WHAT THIS TASK INVOLVES: Render every line of the entries below as a Markdown table with two columns, Number and Line. Number the rows in order and leave out blank lines.

RECORDS PROVIDED:

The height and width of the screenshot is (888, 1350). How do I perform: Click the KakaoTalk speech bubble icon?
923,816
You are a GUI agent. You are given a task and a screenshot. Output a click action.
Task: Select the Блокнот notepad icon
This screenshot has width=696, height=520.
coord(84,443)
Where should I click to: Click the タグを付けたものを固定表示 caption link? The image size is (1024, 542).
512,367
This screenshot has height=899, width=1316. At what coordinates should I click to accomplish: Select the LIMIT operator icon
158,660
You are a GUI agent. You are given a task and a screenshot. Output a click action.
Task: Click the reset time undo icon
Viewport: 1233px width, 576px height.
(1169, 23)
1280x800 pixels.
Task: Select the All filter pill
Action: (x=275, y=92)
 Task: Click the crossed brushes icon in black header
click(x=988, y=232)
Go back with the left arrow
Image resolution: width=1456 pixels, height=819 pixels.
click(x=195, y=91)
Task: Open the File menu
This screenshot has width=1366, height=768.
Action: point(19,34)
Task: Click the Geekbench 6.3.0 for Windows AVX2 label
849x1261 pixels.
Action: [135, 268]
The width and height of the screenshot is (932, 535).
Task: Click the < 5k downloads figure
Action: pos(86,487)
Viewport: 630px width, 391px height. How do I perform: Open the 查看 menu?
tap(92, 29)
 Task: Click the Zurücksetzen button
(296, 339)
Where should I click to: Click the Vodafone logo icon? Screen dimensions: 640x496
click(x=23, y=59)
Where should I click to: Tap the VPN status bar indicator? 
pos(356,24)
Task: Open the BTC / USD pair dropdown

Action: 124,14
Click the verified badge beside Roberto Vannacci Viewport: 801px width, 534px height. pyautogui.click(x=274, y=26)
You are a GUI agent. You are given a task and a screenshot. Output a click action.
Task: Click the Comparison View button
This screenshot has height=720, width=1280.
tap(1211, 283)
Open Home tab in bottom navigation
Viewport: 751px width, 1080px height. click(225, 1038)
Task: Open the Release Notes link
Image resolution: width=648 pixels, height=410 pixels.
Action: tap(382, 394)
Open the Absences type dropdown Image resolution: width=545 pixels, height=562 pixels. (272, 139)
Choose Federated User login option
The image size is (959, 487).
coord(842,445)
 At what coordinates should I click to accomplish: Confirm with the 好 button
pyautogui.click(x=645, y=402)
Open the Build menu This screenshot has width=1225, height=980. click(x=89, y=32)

FULL RESPONSE:
| Number | Line |
|---|---|
| 1 | The height and width of the screenshot is (888, 1350). How do I perform: Click the KakaoTalk speech bubble icon? |
| 2 | 923,816 |
| 3 | You are a GUI agent. You are given a task and a screenshot. Output a click action. |
| 4 | Task: Select the Блокнот notepad icon |
| 5 | This screenshot has width=696, height=520. |
| 6 | coord(84,443) |
| 7 | Where should I click to: Click the タグを付けたものを固定表示 caption link? The image size is (1024, 542). |
| 8 | 512,367 |
| 9 | This screenshot has height=899, width=1316. At what coordinates should I click to accomplish: Select the LIMIT operator icon |
| 10 | 158,660 |
| 11 | You are a GUI agent. You are given a task and a screenshot. Output a click action. |
| 12 | Task: Click the reset time undo icon |
| 13 | Viewport: 1233px width, 576px height. |
| 14 | (1169, 23) |
| 15 | 1280x800 pixels. |
| 16 | Task: Select the All filter pill |
| 17 | Action: (x=275, y=92) |
| 18 |  Task: Click the crossed brushes icon in black header |
| 19 | click(x=988, y=232) |
| 20 | Go back with the left arrow |
| 21 | Image resolution: width=1456 pixels, height=819 pixels. |
| 22 | click(x=195, y=91) |
| 23 | Task: Open the File menu |
| 24 | This screenshot has width=1366, height=768. |
| 25 | Action: point(19,34) |
| 26 | Task: Click the Geekbench 6.3.0 for Windows AVX2 label |
| 27 | 849x1261 pixels. |
| 28 | Action: [135, 268] |
| 29 | The width and height of the screenshot is (932, 535). |
| 30 | Task: Click the < 5k downloads figure |
| 31 | Action: pos(86,487) |
| 32 | Viewport: 630px width, 391px height. How do I perform: Open the 查看 menu? |
| 33 | tap(92, 29) |
| 34 |  Task: Click the Zurücksetzen button |
| 35 | (296, 339) |
| 36 | Where should I click to: Click the Vodafone logo icon? Screen dimensions: 640x496 |
| 37 | click(x=23, y=59) |
| 38 | Where should I click to: Tap the VPN status bar indicator?  |
| 39 | pos(356,24) |
| 40 | Task: Open the BTC / USD pair dropdown |
| 41 | Action: 124,14 |
| 42 | Click the verified badge beside Roberto Vannacci Viewport: 801px width, 534px height. pyautogui.click(x=274, y=26) |
| 43 | You are a GUI agent. You are given a task and a screenshot. Output a click action. |
| 44 | Task: Click the Comparison View button |
| 45 | This screenshot has height=720, width=1280. |
| 46 | tap(1211, 283) |
| 47 | Open Home tab in bottom navigation |
| 48 | Viewport: 751px width, 1080px height. click(225, 1038) |
| 49 | Task: Open the Release Notes link |
| 50 | Image resolution: width=648 pixels, height=410 pixels. |
| 51 | Action: tap(382, 394) |
| 52 | Open the Absences type dropdown Image resolution: width=545 pixels, height=562 pixels. (272, 139) |
| 53 | Choose Federated User login option |
| 54 | The image size is (959, 487). |
| 55 | coord(842,445) |
| 56 |  At what coordinates should I click to accomplish: Confirm with the 好 button |
| 57 | pyautogui.click(x=645, y=402) |
| 58 | Open the Build menu This screenshot has width=1225, height=980. click(x=89, y=32) |